• **Übungsaufgaben**
- a) Nenne alle Quellen, die der Text über das Gesundheitsverständnis von Jugendlichen in Klammern angibt. Schreib jede mit Namen und Jahr und nur einmal auf.
- b) Schreib den Text über das Gesundheitsverständnis von Jugendlichen nach seinem letzten Satz weiter.

• **Vorliegender Text**
4. Wie Jugendliche ihr Wohlbefinden und ihre Gesundheit einschätzen

4.2.2. Was Jugendliche unter Gesundheit verstehen

Im Laufe der Adoleszenz entwickeln Jugendliche ihre eigenen Vorstellungen von Gesundheit. Während Experten in der Wissenschaft und der Praxis auf etablierte Definitionen des Begriffs zurückgreifen, ist das Alltagsverständnis von Gesundheit schwierig zu erfassen, da es das Ergebnis des subjektiven Erlebens ist (Ohlbrecht & Winkler, 2018). Dabei wird Gesundheit zwar individuell erlebt und bewertet, aber die Vorstellungen von Gesundheit und Krankheit werden gesellschaftlich geprägt und verändern sich (Faltermaier, 2015). Ob ein bestimmter Zustand als „krank“ bewertet wird, hängt somit häufig nicht nur vom Stand der Medizin ab, sondern auch von gesellschaftlichen Normen. Die meisten Menschen verbinden mit Gesundheit vorrangig etwas Positives, das sowohl das psychische als auch das körperliche Befinden umfasst. Zudem wird Gesundheit oftmals als vorhandene Leistungs- und Handlungsfähigkeit verstanden. Andersherum betrachtet wird Gesundheit auch als Abwesenheit von Krankheit sowie über ein vernachlässigbares Maß an Beschwerden, Schmerzen oder Problemen definiert (Faltermaier, 2015).

Zum Gesundheitsverständnis von Jugendlichen ist bekannt, dass sie es mit ihren subjektiven Erfahrungen, Alltagswissen und Alltagskonstruktionen in Verbindung bringen (Flick, 1998a). Es zeigt sich, dass Jugendliche Gesundheit meist als positives Befinden, als Abwesenheit von Krankheit und als Vorhandensein von körperlicher und psychischer Funktionsfähigkeit definieren, wobei Mädchen Gesundheit und Krankheit detaillierter beschreiben als Jungen (Rademaker, 2016). Die qualitativen Studien, die für den Jugendbericht durchgeführt wurden, bestätigen dies und sie zeigen zudem, inwieweit Jugendliche zwischen Gesundheit und Wohlbefinden unterscheiden.

Das Gesundheitsverständnis der Jugendlichen ist stark von ihren subjektiven Erfahrungen geprägt. In den Interviews verweisen die Jugendlichen oftmals auf Erkrankungen oder Belastungen, die sie selbst oder Personen aus ihrem Umfeld erlebt haben.

Gesundheit als Abwesenheit von Krankheit und körperlichen Einschränkungen

In der qualitativen Studie definieren auch die luxemburgischen Jugendlichen den Begriff Gesundheit oft mit Hilfe des Gegenbegriffs Krankheit, d. h., unter Gesundheit verstehen sie nicht krank zu sein.

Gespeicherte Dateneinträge
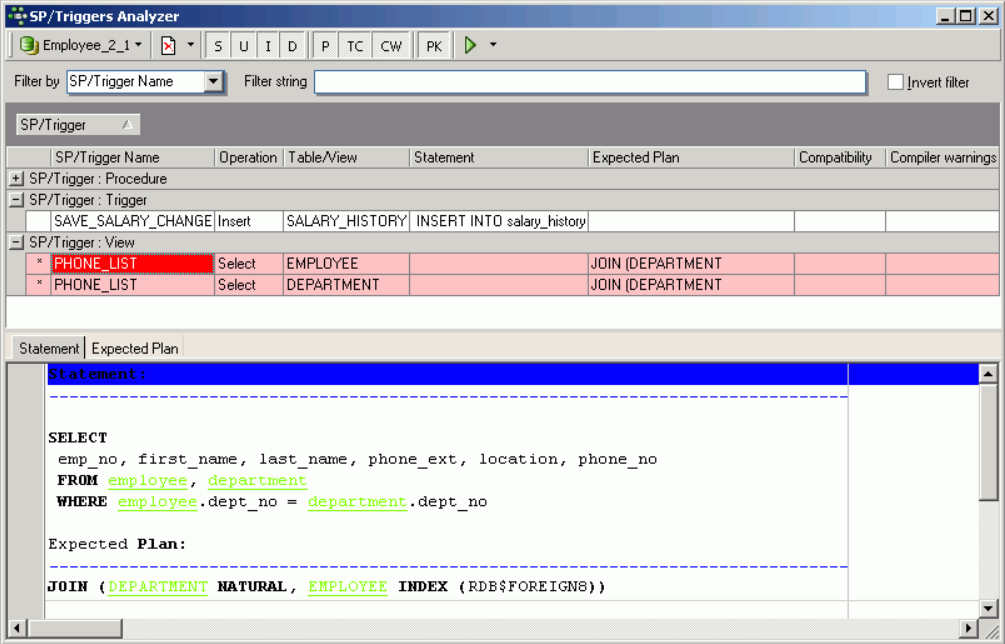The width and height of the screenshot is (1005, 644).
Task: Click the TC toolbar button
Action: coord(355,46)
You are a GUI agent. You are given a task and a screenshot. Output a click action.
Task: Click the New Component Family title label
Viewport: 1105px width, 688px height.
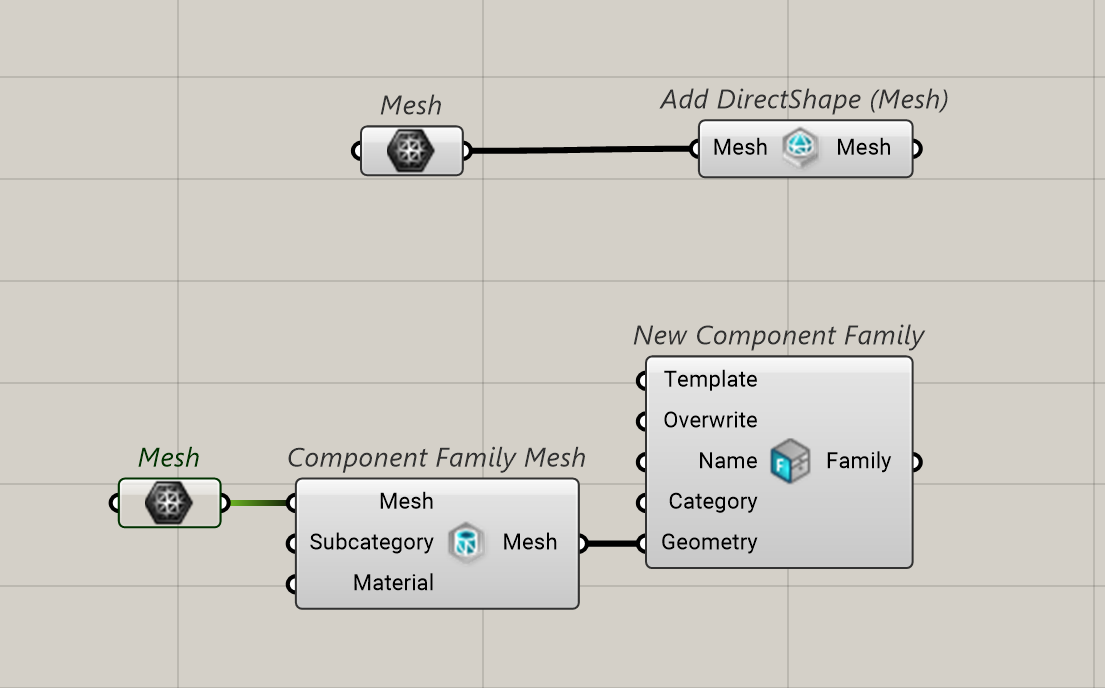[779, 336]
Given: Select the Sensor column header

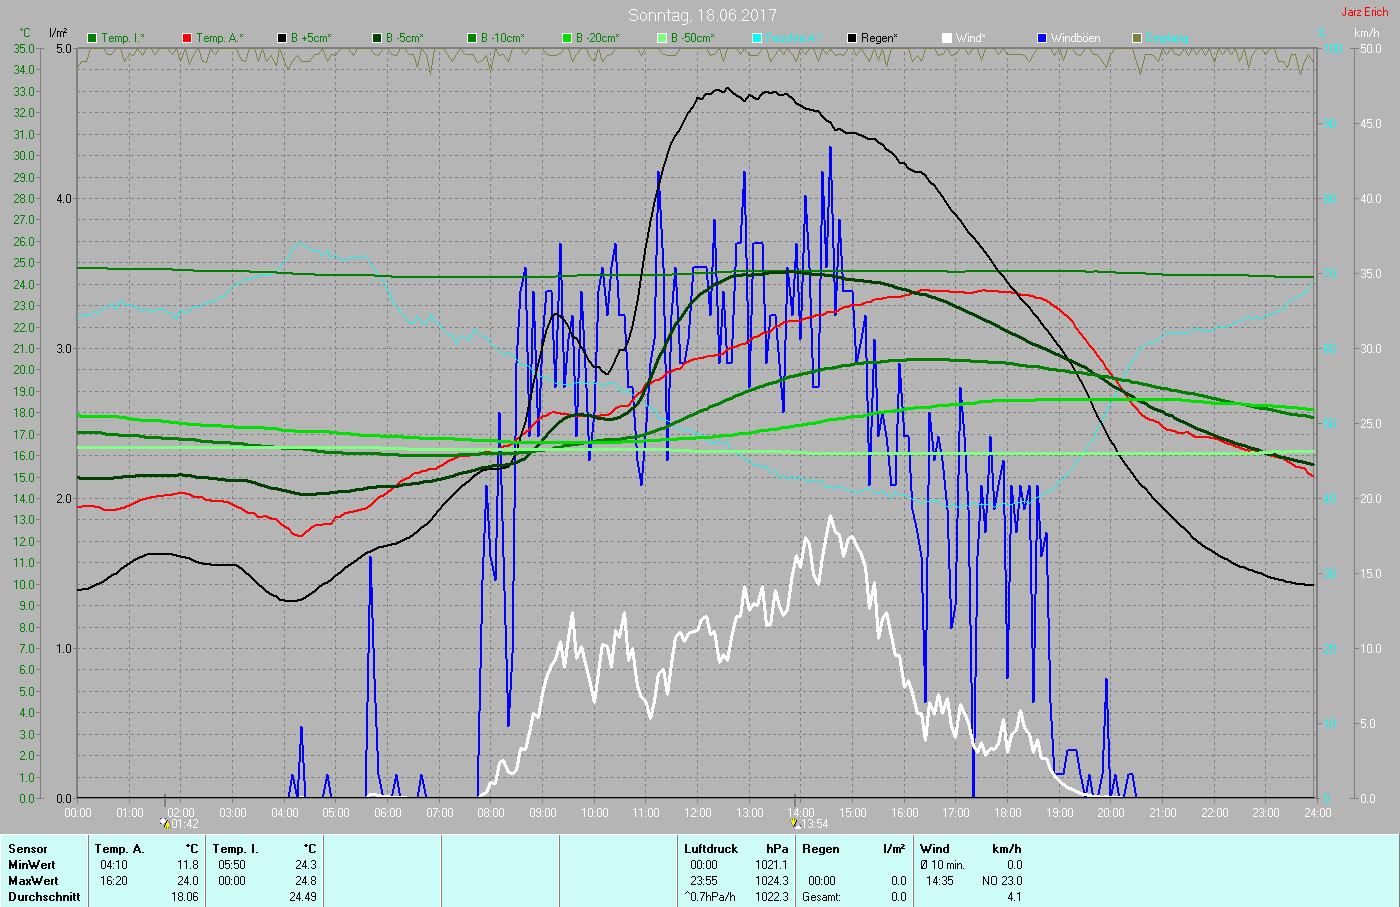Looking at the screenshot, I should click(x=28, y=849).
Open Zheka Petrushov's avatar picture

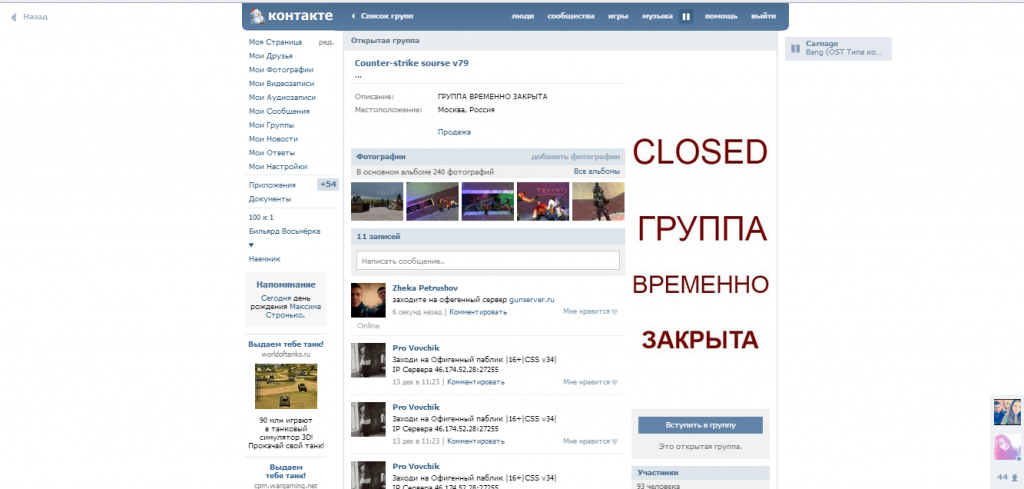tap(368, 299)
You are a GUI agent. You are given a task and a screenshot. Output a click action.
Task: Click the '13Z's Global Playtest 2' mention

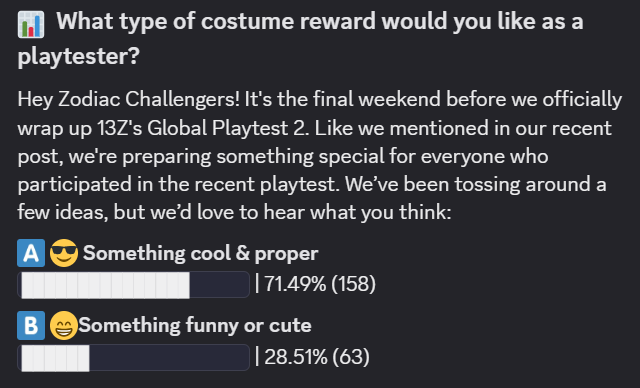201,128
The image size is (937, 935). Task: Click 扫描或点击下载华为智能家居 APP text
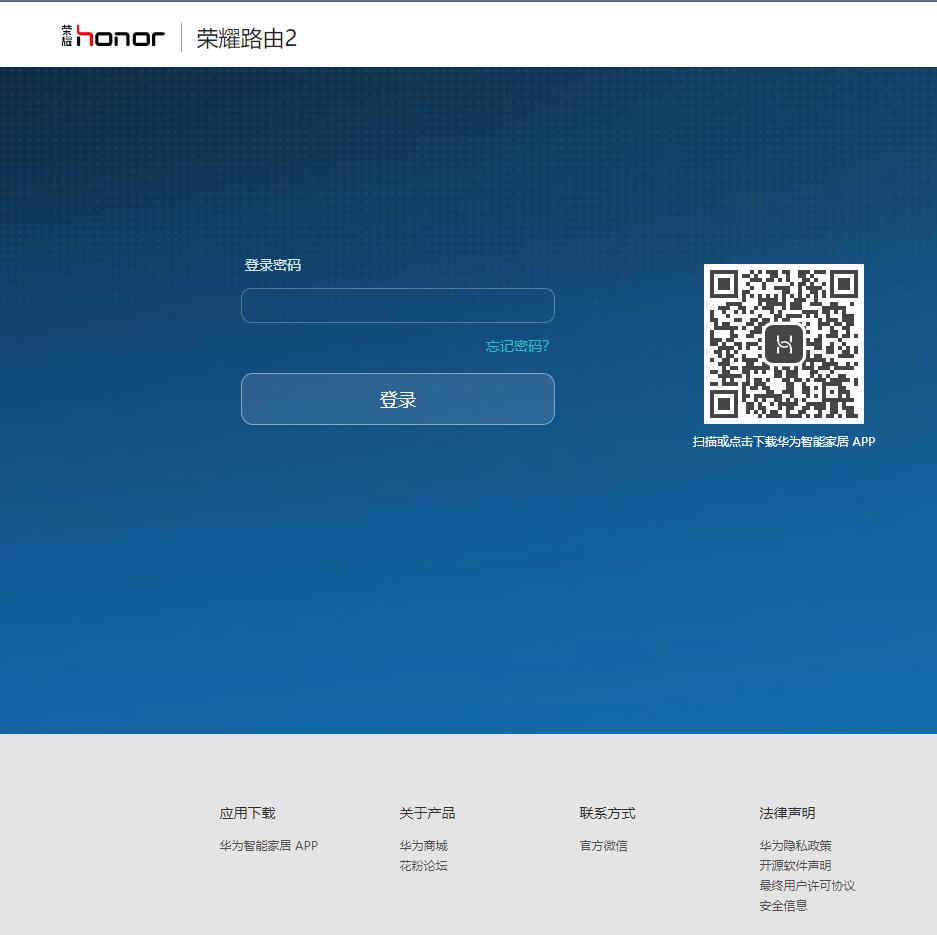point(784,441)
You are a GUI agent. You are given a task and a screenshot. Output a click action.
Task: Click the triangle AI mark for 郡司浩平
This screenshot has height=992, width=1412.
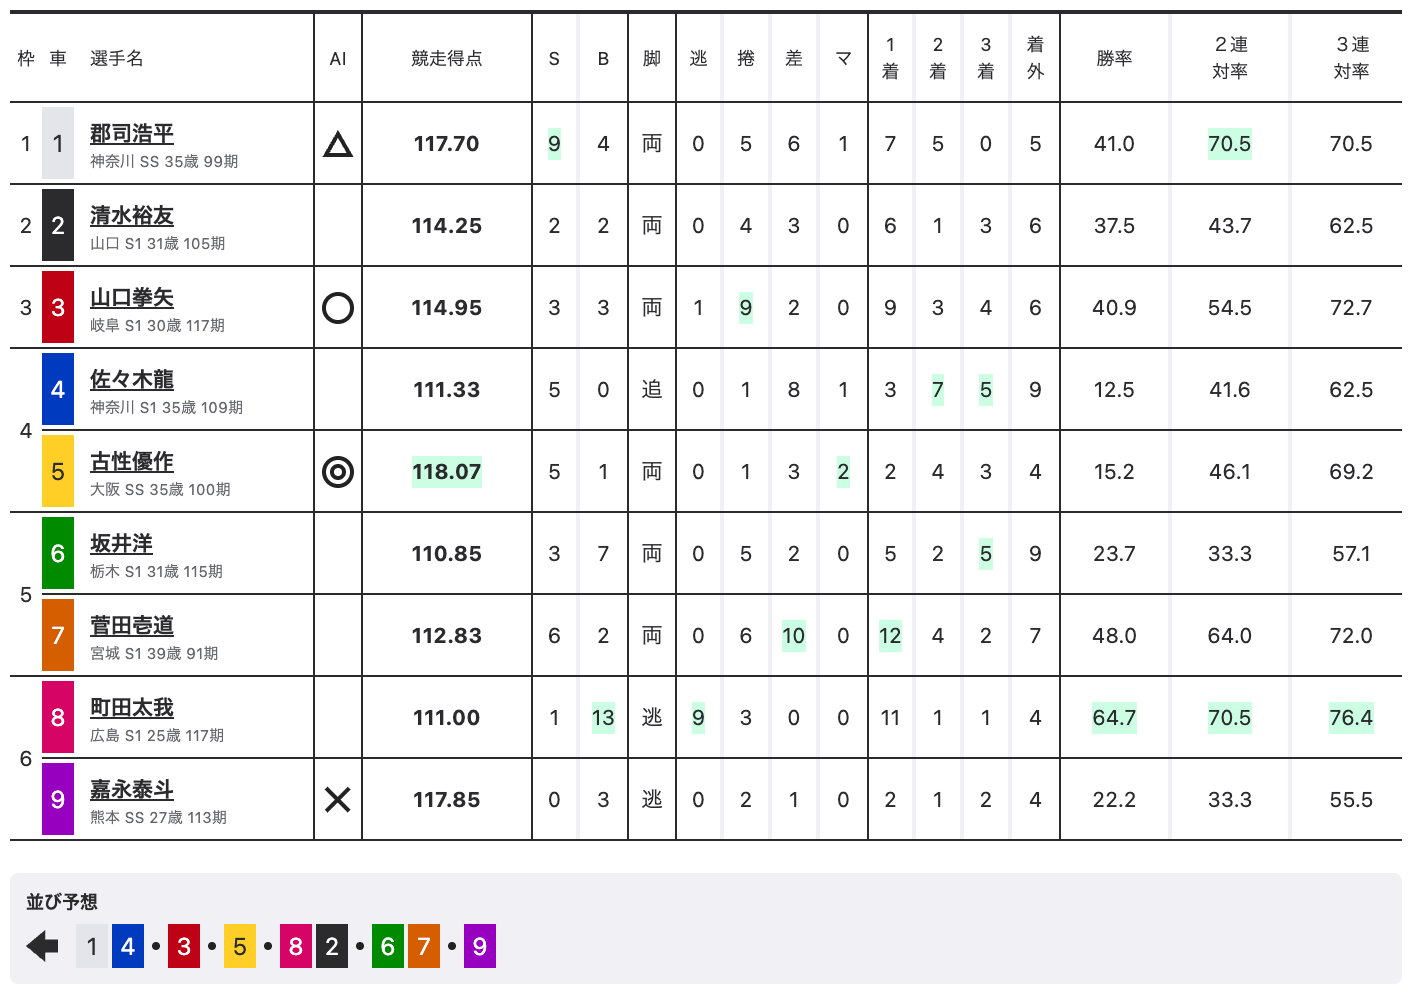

• **Lösungen**
- a)
- Ohlbrecht & Winkler, 2018
- Faltermaier, 2015
- Flick, 1998a
- Rademaker, 2016

- b)
„Gesondheet ass also fir mech, dass een halt keng Krankheet huet, déi elo däi Liewen negativ impaktéiert, also, dass de normal, glécklech kanns sinn sou am Liewen. Dass de elo keng Mängel hues. Dass de en gesonde Kierper hues, wou s de, mat deem s de alles maache kanns, wat s du gäre wëlls. Ouni Limitten iergendwéi.“

(Laura, 21 Jahre, 18:36)

Ein gesundes Leben bedeutet für viele Jugendliche, nicht durch Krankheiten eingeschränkt zu sein und somit alles machen zu können, was sie sich vornehmen. Sei es durch einschneidende Erlebnisse und eigene Erfahrungen mit Krankheiten oder durch soziale Vergleiche mit anderen – ihnen ist bewusst, dass ein gesunder Körper keine Selbstverständlichkeit ist. Viele sprechen daher von einer Dankbarkeit für ihren gesunden Körper, die sie empfinden.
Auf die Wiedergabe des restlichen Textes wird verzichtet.